I'm new in pgsql and have a similar problem for a timescale pgDB. A DB table is for storing raw sessions data received through IoT network from many remote machines. The data format is the same for all the machines but the sessions lasting-periods could be different from 1 minute to 1 hour and such. Each machine could be activated once a day or a few times a day randomly.

My question is:
1. How to setup a watch-dog to detect new data has been added into the DB, and 
2. How to pick-up the newly completed sessions data since last pick-up and put it into a buffer table dedicated to new data for further ETL processing?

If you have some scripts in pgSQL, Python or C, it will be greatly appreciated!

Thank you.

Best regards, Ji



In order to get notified should new rows arrive (or current ones updated or deleted), you can install a trigger which fires a NOTIFY command on a name (channel).

All other sessions which have issued a LISTEN on the same name (channel) will receive a notification.

Unfortunately, not all languages and drivers support this.

Recently, I updated the code for pg_listen in the script language Tcl.
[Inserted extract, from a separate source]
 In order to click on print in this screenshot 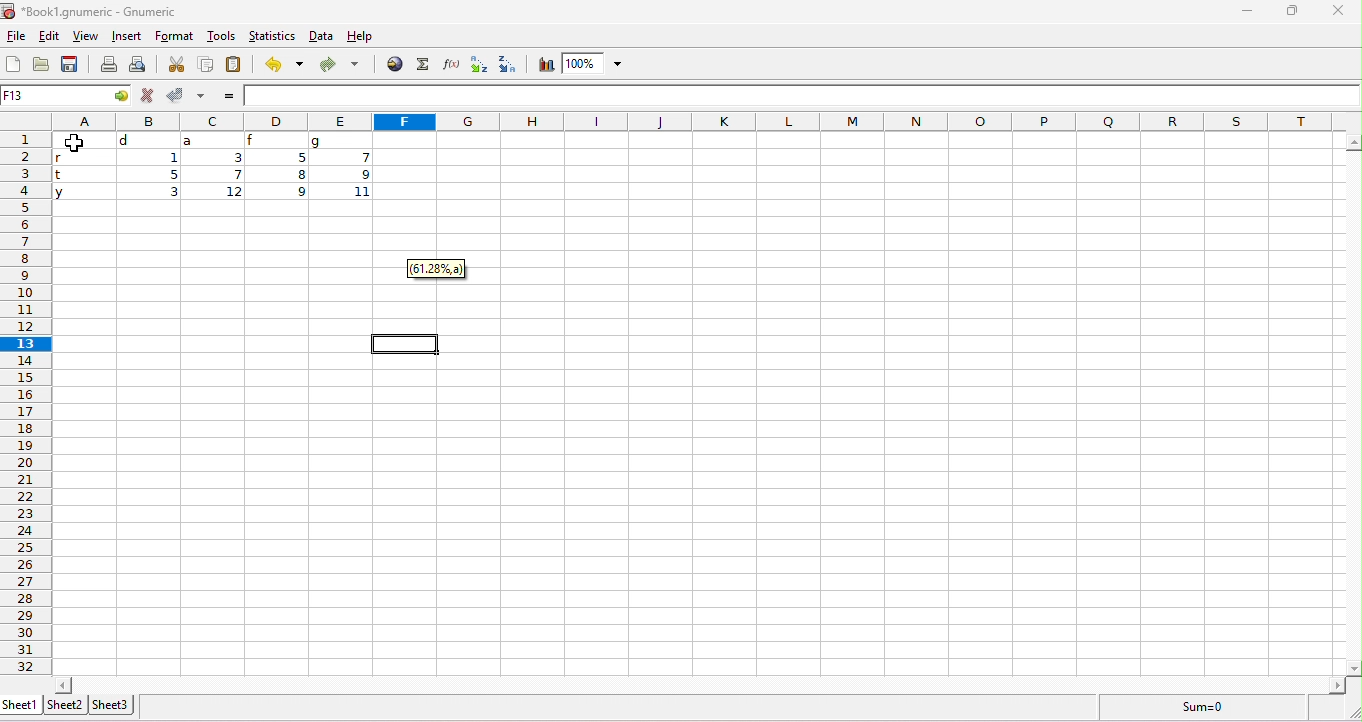, I will do `click(108, 64)`.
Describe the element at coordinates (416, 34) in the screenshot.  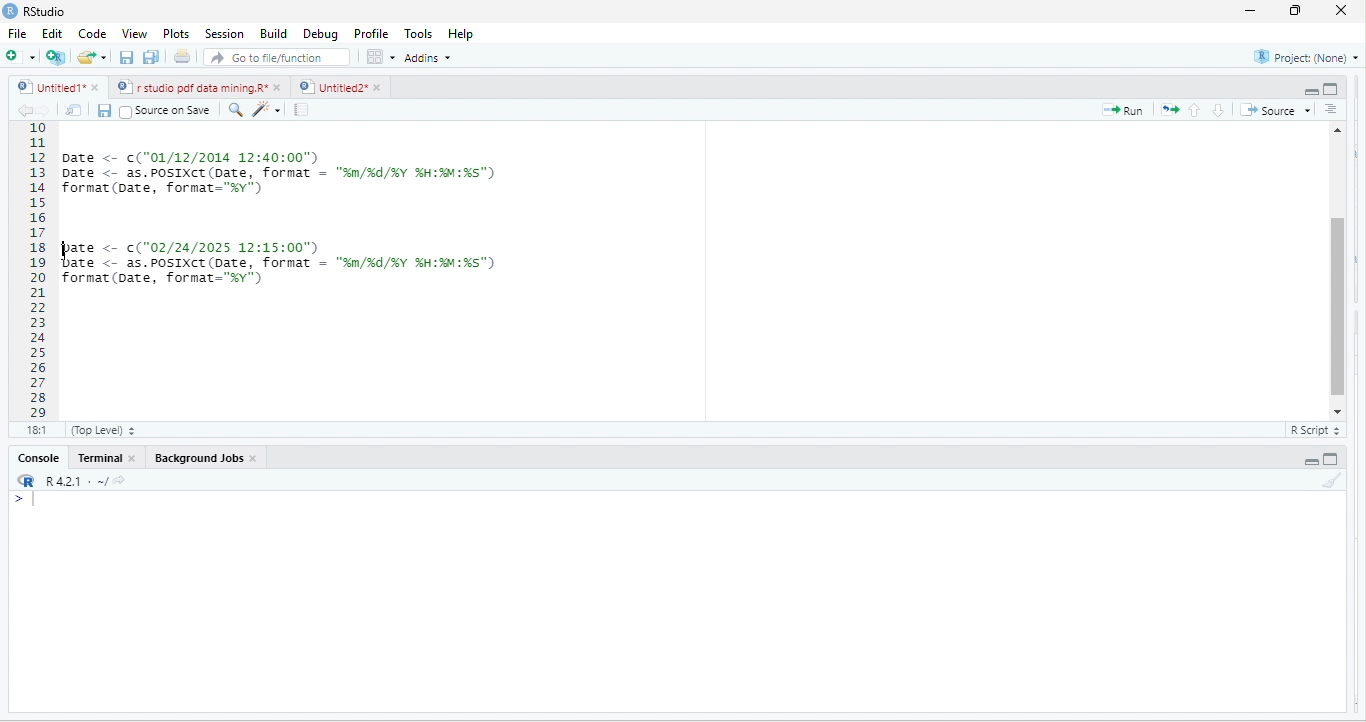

It's committed, but no new version released yet.


-- 
Holger Jakobs, Bergisch Gladbach, Tel. +49-178-9759012

Re: Determine potential change in table size after a column dropped?

From
Holger Jakobs
Date:
Am 01.02.22 um 14:46 schrieb Jiankang Ji:
Hi All Supermen Experts,

I'm new in pgsql and have a similar problem for a timescale pgDB. A DB table is for storing raw sessions data received through IoT network from many remote machines. The data format is the same for all the machines but the sessions lasting-periods could be different from 1 minute to 1 hour and such. Each machine could be activated once a day or a few times a day randomly.

My question is:
1. How to setup a watch-dog to detect new data has been added into the DB, and 
2. How to pick-up the newly completed sessions data since last pick-up and put it into a buffer table dedicated to new data for further ETL processing?

If you have some scripts in pgSQL, Python or C, it will be greatly appreciated!

Thank you.

Best regards, Ji



In order to get notified should new rows arrive (or current ones updated or deleted), you can install a trigger which fires a NOTIFY command on a name (channel).

All other sessions which have issued a LISTEN on the same name (channel) will receive a notification.

Unfortunately, not all languages and drivers support this.

Recently, I updated the code for pg_listen in the script language Tcl. It's committed, but no new version released yet.